La responsabilità di un testamento

 di Francesco Lora

L’Orchestra Mozart dichiara il suo amore per la vita nella coppia di concerti sinfonici eseguiti prima a Lugano, indi a Bologna. Simbolico e singolare il rapporto con Bernard Haitink, la cui poetica è ben differente da quella di Claudio Abbado.

BOLOGNA, 6 e 8 aprile 2018 -  Si fa in fretta a scrivere che l’Orchestra Mozart è oggi più viva che mai. Al contrario, il suo amore per la vita è una lotta per la sopravvivenza. Non c’è più Claudio Abbado a perpetuare il particolare indirizzo artistico fissato intorno al classicismo viennese, e non c’è più il suo nome ad attrarre le montagne di denaro necessarie a pochi ma splendidi concerti per anno. A rendere la Mozart terribile macchina da guerra erano prime parti come il violino di Giuliano Carmignola, la viola di Wolfram Christ, il violoncello di Enrico Bronzi, il flauto di Jacques Zoon, il clarinetto di Alessandro Carbonare o il corno di Alessio Allegrini. Ma i nostalgici dicono che l’esperienza è irripetibile, i calendari mostrano di essere già troppo fitti, i maliziosi dicono che i soldi non bastano più. Dunque la Mozart è nata fiammeggiante nel 2004, è tracollata nel 2013 sul tramonto di Abbado ed è poi caparbiamente risorta all’inizio del 2017. Si è da allora sorretta sulla base istituzionale della materna Bologna, e si è procurata a Lugano il necessario rinforzo economico e logistico. Ha stretto un rapporto privilegiato, anzi esclusivo, col carismatico Bernard Haitink: il direttore – classe 1929 – che era amichevolmente subentrato ad Abbado in quell’estremo concerto del 2013. Quel che più conta dire, la Mozart è oggi un’altra: a costituirla in corpo e anima è ora non tanto il lusso dei suoi membri – il donchisciottismo di Lorenza Borrani e Danusha Waskiewicz, tornate ai primi leggii tra i violini e le viole, è la signorile eccezione che conferma la regola e fa bello il mondo – bensì l’ostinazione di quelli che ne erano stati, sotto Abbado, i giovani elementi di contorno ai grandi nomi. Loro alla Mozart ci hanno creduto, e anche ora, fatti adulti, assorbiti in compagini insigni o lanciati in carriere solistiche, la vogliono ricollocare dritta sui suoi piedi.

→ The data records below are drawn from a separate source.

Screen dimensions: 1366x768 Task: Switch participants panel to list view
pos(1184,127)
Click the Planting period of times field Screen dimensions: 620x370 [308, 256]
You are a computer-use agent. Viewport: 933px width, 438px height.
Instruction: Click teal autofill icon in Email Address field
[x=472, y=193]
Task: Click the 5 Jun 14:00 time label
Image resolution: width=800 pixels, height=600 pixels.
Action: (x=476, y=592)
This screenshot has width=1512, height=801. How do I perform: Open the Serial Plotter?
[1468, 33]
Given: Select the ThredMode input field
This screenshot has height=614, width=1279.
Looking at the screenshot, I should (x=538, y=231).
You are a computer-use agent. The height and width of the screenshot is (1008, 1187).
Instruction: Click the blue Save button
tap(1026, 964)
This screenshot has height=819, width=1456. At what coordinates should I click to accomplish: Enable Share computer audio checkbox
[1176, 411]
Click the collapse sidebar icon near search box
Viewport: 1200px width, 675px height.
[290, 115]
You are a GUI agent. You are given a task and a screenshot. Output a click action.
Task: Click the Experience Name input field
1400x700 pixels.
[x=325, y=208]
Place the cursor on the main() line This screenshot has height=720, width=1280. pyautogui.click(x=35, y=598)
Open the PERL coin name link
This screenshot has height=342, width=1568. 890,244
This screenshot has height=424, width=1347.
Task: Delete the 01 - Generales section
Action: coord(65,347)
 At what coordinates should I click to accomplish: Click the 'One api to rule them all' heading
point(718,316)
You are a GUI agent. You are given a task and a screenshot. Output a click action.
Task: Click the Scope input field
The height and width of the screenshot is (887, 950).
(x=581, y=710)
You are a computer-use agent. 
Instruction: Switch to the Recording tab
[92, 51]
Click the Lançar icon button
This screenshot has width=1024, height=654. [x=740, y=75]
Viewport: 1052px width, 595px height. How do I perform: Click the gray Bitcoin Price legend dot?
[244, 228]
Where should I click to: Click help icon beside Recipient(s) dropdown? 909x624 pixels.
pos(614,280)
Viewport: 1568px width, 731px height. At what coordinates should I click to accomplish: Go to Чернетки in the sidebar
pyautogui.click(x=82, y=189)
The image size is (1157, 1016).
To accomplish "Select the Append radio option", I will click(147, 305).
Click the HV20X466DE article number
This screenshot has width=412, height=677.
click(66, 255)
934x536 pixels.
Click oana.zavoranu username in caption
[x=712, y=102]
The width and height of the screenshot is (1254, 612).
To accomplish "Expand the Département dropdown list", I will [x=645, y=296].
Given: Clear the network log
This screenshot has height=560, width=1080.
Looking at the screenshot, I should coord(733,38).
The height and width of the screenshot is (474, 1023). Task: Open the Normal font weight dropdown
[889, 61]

Non senza sudore. Dopo i concerti sinfonici del 1° e 4 aprile a Lugano, la Mozart e Haitink hanno replicato a Bologna dal 6 all’8; ma hanno trovato un Teatro Manzoni riempito a fatica, malgrado biglietti venduti per tempo e a prezzi equi: spariti soprattutto i fedelissimi itineranti che gettavano fiori dalle balconate, come se quegli strumentisti, perso il padre nobile, non fossero più della famiglia. Eppure il discorso è stato ripreso proprio là ove si era interrotto. Va da sé che Haitink rechi una poetica differente – forse più profonda, certo meno moderna – rispetto a quella di Abbado. Cosa palese nell’esecuzione delle due ultime sinfonie di Schubert. La “Grande” sembra trarre il progetto interpretativo da un’esasperata realizzazione del titolo (posticcio): incedere quasi paralizzato nella lentezza, impasti plumbei fino all’impenetrabilità, fraseggi rigorosi le cui monumentali arcate – tanto più per musicisti giovani, cresciuti nella vivacità della filologia – sono ardue da reggere senza vacillazioni. L’“Incompiuta” trova un’attuazione gemella: tetra, poderosa, indugiante; ma procede col dominio tecnico là messo a repentaglio, ossia premiando le qualità dell’orchestra anziché sfidandole. Problemi intrinseci di linguaggio comune nelle composizioni di Mozart; nel Concerto per pianoforte n. 25, indi in quello per violino n. 5, i solisti Paul Lewis e Vilde Frang paiono dialogare in antitesi col podio: esatto, rotondo, elegante e sintetico il primo; evanescente fino all’inconsistenza retorica la seconda. Ma nella Sinfonia n. 41 “Jupiter” ha luogo la somma tra la datata, titanica eppur sanissima idea d’oro massiccio di Haitink e un’Orchestra Mozart che si direbbe suonare con la trasfigurata e commovente responsabilità di un testamento, di un addio, come se quello fosse l’ultimo concerto. Non deve esserlo.